*** RECORDED DATA ***

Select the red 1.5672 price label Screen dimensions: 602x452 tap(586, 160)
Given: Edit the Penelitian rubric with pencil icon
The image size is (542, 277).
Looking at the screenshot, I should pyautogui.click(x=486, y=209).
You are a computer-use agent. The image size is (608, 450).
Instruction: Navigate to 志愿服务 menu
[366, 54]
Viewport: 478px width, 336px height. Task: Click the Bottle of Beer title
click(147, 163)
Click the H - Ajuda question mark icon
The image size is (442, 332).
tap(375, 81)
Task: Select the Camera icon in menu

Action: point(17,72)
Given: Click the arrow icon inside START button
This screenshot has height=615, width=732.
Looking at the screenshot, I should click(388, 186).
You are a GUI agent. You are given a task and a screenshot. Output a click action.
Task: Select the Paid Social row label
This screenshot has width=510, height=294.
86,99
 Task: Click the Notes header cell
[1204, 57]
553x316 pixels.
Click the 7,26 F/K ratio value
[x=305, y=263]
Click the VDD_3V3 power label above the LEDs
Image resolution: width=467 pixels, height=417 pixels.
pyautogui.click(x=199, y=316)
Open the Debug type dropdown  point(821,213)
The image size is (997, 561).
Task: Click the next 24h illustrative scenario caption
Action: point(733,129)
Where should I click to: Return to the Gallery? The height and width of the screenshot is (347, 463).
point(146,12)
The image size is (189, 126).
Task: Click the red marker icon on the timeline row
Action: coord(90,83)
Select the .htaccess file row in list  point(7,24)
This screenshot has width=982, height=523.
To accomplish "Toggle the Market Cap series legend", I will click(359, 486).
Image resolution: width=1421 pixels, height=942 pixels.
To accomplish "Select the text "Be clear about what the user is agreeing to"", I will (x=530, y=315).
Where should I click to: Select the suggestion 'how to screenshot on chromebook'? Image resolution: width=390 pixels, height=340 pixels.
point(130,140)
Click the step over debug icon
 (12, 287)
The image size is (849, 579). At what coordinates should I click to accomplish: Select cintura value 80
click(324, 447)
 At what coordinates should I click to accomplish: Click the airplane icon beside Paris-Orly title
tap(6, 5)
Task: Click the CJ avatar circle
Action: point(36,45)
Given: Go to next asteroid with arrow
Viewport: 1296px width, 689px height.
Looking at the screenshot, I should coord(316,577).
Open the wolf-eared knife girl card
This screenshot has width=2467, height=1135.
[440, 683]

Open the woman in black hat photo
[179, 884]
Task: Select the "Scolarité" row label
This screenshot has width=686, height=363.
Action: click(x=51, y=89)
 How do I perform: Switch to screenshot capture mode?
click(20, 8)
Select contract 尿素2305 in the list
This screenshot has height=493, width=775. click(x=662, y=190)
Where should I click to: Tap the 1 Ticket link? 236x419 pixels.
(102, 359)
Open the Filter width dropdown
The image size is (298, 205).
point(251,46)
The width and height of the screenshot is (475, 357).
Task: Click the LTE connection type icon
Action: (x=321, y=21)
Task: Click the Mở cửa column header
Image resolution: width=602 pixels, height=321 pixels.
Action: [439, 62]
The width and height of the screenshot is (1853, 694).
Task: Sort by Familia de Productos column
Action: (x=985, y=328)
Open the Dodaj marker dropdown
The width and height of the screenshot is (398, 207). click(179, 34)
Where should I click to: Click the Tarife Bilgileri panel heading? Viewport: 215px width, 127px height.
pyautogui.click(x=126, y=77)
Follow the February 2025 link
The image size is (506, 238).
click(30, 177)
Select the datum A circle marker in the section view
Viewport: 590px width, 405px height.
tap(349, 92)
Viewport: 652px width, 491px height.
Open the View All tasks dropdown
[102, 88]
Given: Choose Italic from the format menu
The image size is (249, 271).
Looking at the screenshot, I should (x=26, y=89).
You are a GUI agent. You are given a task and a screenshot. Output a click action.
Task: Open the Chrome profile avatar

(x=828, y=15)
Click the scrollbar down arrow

*** End of RECORDED DATA ***

# [ABOUT THIS TASK]
Could you repeat every record above exactly as it appears?

# [ANSWER FOR THIS EXERCISE]
Select the red 1.5672 price label Screen dimensions: 602x452 tap(586, 160)
Given: Edit the Penelitian rubric with pencil icon
The image size is (542, 277).
Looking at the screenshot, I should pyautogui.click(x=486, y=209).
You are a computer-use agent. The image size is (608, 450).
Instruction: Navigate to 志愿服务 menu
[366, 54]
Viewport: 478px width, 336px height. Task: Click the Bottle of Beer title
click(147, 163)
Click the H - Ajuda question mark icon
The image size is (442, 332).
tap(375, 81)
Task: Select the Camera icon in menu

Action: point(17,72)
Given: Click the arrow icon inside START button
This screenshot has height=615, width=732.
Looking at the screenshot, I should click(388, 186).
You are a GUI agent. You are given a task and a screenshot. Output a click action.
Task: Select the Paid Social row label
This screenshot has width=510, height=294.
86,99
 Task: Click the Notes header cell
[1204, 57]
553x316 pixels.
Click the 7,26 F/K ratio value
[x=305, y=263]
Click the VDD_3V3 power label above the LEDs
Image resolution: width=467 pixels, height=417 pixels.
pyautogui.click(x=199, y=316)
Open the Debug type dropdown  point(821,213)
The image size is (997, 561).
Task: Click the next 24h illustrative scenario caption
Action: point(733,129)
Where should I click to: Return to the Gallery? The height and width of the screenshot is (347, 463).
point(146,12)
The image size is (189, 126).
Task: Click the red marker icon on the timeline row
Action: coord(90,83)
Select the .htaccess file row in list  point(7,24)
This screenshot has width=982, height=523.
To accomplish "Toggle the Market Cap series legend", I will click(359, 486).
Image resolution: width=1421 pixels, height=942 pixels.
To accomplish "Select the text "Be clear about what the user is agreeing to"", I will (x=530, y=315).
Where should I click to: Select the suggestion 'how to screenshot on chromebook'? Image resolution: width=390 pixels, height=340 pixels.
point(130,140)
Click the step over debug icon
 (12, 287)
The image size is (849, 579). At what coordinates should I click to accomplish: Select cintura value 80
click(324, 447)
 At what coordinates should I click to accomplish: Click the airplane icon beside Paris-Orly title
tap(6, 5)
Task: Click the CJ avatar circle
Action: point(36,45)
Given: Go to next asteroid with arrow
Viewport: 1296px width, 689px height.
Looking at the screenshot, I should coord(316,577).
Open the wolf-eared knife girl card
This screenshot has width=2467, height=1135.
[440, 683]

Open the woman in black hat photo
[179, 884]
Task: Select the "Scolarité" row label
This screenshot has width=686, height=363.
Action: click(x=51, y=89)
 How do I perform: Switch to screenshot capture mode?
click(20, 8)
Select contract 尿素2305 in the list
This screenshot has height=493, width=775. click(x=662, y=190)
Where should I click to: Tap the 1 Ticket link? 236x419 pixels.
(102, 359)
Open the Filter width dropdown
The image size is (298, 205).
point(251,46)
The width and height of the screenshot is (475, 357).
Task: Click the LTE connection type icon
Action: (x=321, y=21)
Task: Click the Mở cửa column header
Image resolution: width=602 pixels, height=321 pixels.
Action: [439, 62]
The width and height of the screenshot is (1853, 694).
Task: Sort by Familia de Productos column
Action: (x=985, y=328)
Open the Dodaj marker dropdown
The width and height of the screenshot is (398, 207). click(179, 34)
Where should I click to: Click the Tarife Bilgileri panel heading? Viewport: 215px width, 127px height.
pyautogui.click(x=126, y=77)
Follow the February 2025 link
The image size is (506, 238).
click(30, 177)
Select the datum A circle marker in the section view
Viewport: 590px width, 405px height.
tap(349, 92)
Viewport: 652px width, 491px height.
Open the View All tasks dropdown
[102, 88]
Given: Choose Italic from the format menu
The image size is (249, 271).
Looking at the screenshot, I should (x=26, y=89).
You are a GUI agent. You are given a task and a screenshot. Output a click action.
Task: Open the Chrome profile avatar

(x=828, y=15)
Click the scrollbar down arrow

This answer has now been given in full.